So they did a placebo controlled RCT for painfull bone metastases to test the efficacy of MRgFUS. The response rate for the placebo group was about 40% 10 days after treatment and then it dropped to 20% during the following 3 months. The response rate for MRgFUS was stable at about 60-70% over three months. I mention it because it shows that the placebo response rate here is clearly not as high as it is after XRT. But it also shows the course of the pain level after a sham treatment with big machines (but only in 35 patients).

So a placebo effect had 20% pain control after 3 months. 3:1 true MRgFUS: sham MRgFUS randomisation due to the ethical concerns of performing placebo-level treatment to this patient population.
Are you in agreement that pain responses to radiation have a much higher success rate than 20% at 3 months? Is this sufficient evidence to show that radiation helps with pain due to metastases?

Despite my previous posts, I'm not annoyed (anymore) given that the thread cooled off a bit. Legit question to you in the line above.
 
Is this sufficient evidence to show that radiation helps with pain due to metastases?
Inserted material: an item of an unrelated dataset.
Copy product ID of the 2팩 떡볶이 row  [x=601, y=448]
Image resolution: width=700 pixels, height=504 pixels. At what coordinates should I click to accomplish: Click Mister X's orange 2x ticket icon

To me it was important to see how many patients would report an improvement of pain after a sham treatment in the setting of bone metastases and radiation (or sth similar). Just to have something to compare the reported response rates after XRT to. So even though it was only a small patient sample and even though the patient population differs from the patient populations in the XRT trials (patients who didn´t respond to xrt for example), it adds an important dimension to the existing evidence for me and makes the evidence sufficient in my eyes.